* PASSAGE SHOWN
···

175 and 160 doesnt seem like the same horsepower, the si from what i hear puts down 130ish to the floor......the spec v puts 145 to the ground......and i read somewhere that once the spec v has broken in(engine wise) it will start to gain HP, not a lot tho, maybe only like 5.....i think so, but dont quote me on that...


----------



## SeSoonSe-R (Oct 8, 2002)

For all you guys talking about horsepower you dont know what ur taling about. The may range in the same horsepower but the Spec V has alot more torque than the Si. The Si will get the shit beat out of it in the begining all the way to the end. No competition


----------



## blueboost (Jul 25, 2002)

great, the Spec-V is faster. Now all we gotta do is get Nissan to bring a car that looks half as nice as "the big H" has. And that's my point. If nissan payed more attention to the lines of there cars they wouldn't have so many problems selling them. IMO. I mean the civic, the Integra, the prelude... C'mon the 200SX and the Sentra don't look a nice as the Civic and thats important too. Obviously why ppl chose Honda more so. IMO, Cause I love Nissan power but I want my car to look stylish also. No offense guys, I drive a Nissan too, it's just how I feel.


----------



## boost_boy (May 25, 2002)

Looks do sell, but I'm old school Nissan in the fact that I'll take the power and worry about looks in a minute


----------



## blueboost (Jul 25, 2002)

i'm looking for the whole package. If I knew how to do what you know how to do then it would be easier for me, but I need a car that looks good and has a engine that can be built to the hilt, regardless of wether it's built from the factory or not. That's what I will pay people like you good money to do for me (while I watch closely and learn). All I want is a nice platform on which I can do some reasonable tweaks and get some reasonable performance. Something like the silvia in Japan. Or the WRX here, unfortunately I hate the headlights.


----------



## nstalr01 (Jul 21, 2002)

i can get the looks i want b'cause i gots skills with fiberglass and all that good stuff. it's performance thats hurting me. i can look as good but get out run by the DOHC VETC's (si and p'lude) my wife has a single slam honda and she cant hang for shit. all i have now is custom exhaust. she has the big three (intake,hedder,exhaust)


----------



## boost_boy (May 25, 2002)

Just imagine if some of us had gotten together on a project Imagine what wonders we can do. That's what the honda boyz do. they either spend big money to make their pretty cars go fast or they get together and build 1 ricer at a time.


----------



## sr20 805 (Oct 7, 2002)

*looks matter*

ok, look guys this is my biggest beef from the spec v, it has a 2.5L engine and barely puts out that much HP!!! it drains gas/oil like a mofo as well..........another thing is that the spec v is a performance/sports car(affordable type) now why the hell did nissan go out and make it a 4door??? it weighs the thing down, and it looks like the regular sentra


----------



## nstalr01 (Jul 21, 2002)

hey boost i think you and i should tem up and build the ultimate looker and performer. i have ideas and cutting torches and fiberglass


----------



## boost_boy (May 25, 2002)

···

* DIRECTIVE
Answer these about the forum thread above:
1. How much horsepower does the first post say the Spec V puts to the ground?
2. What does blueboost hate about the WRX?
3. What engine size does sr20 805 say the Spec V has?

[Click-target data]

···

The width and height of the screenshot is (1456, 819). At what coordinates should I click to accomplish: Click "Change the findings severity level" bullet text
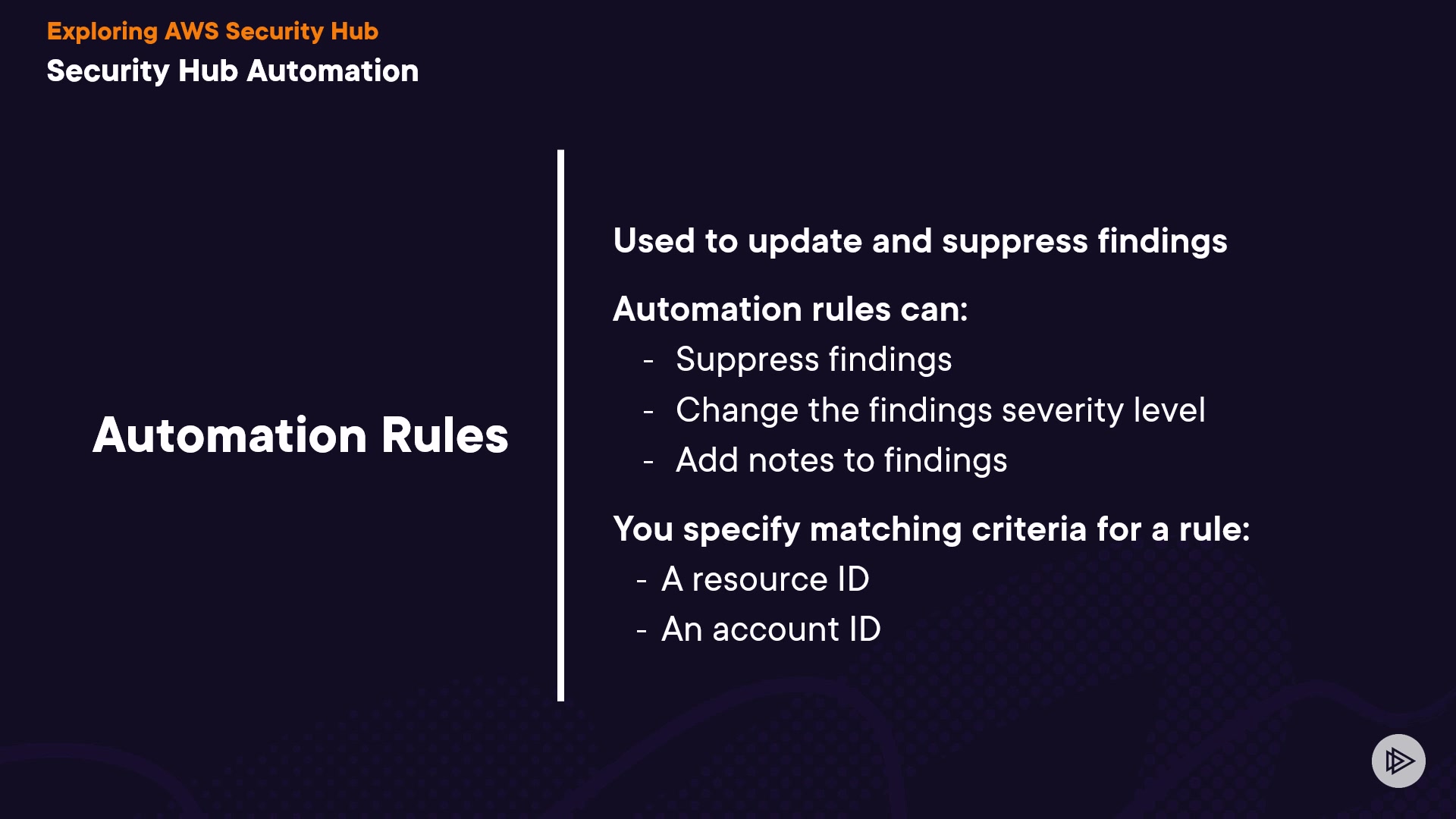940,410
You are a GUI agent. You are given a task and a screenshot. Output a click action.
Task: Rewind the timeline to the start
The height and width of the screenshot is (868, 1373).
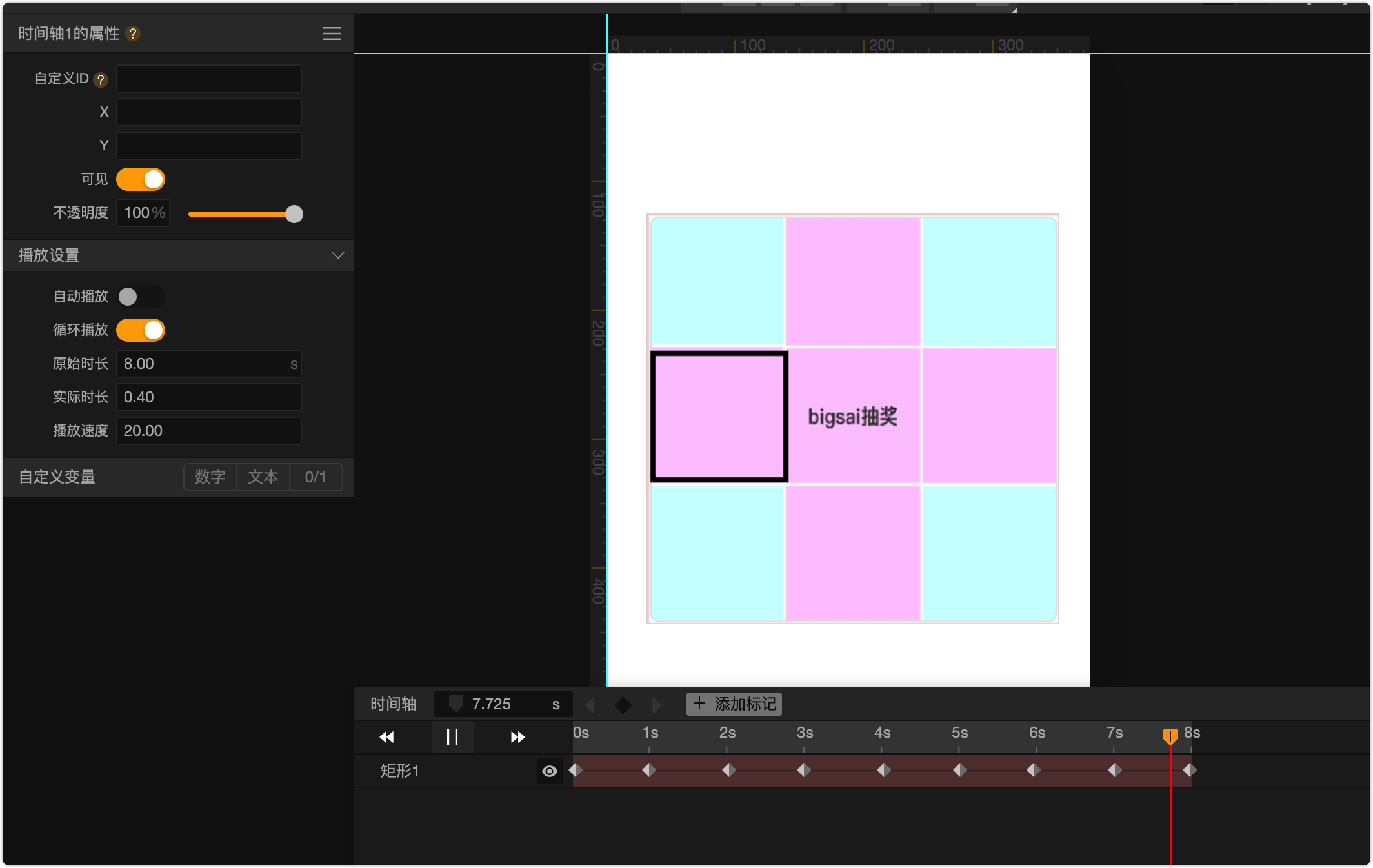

···

* RESULT OF THIS TASK
1. 145
2. The headlights
3. 2.5L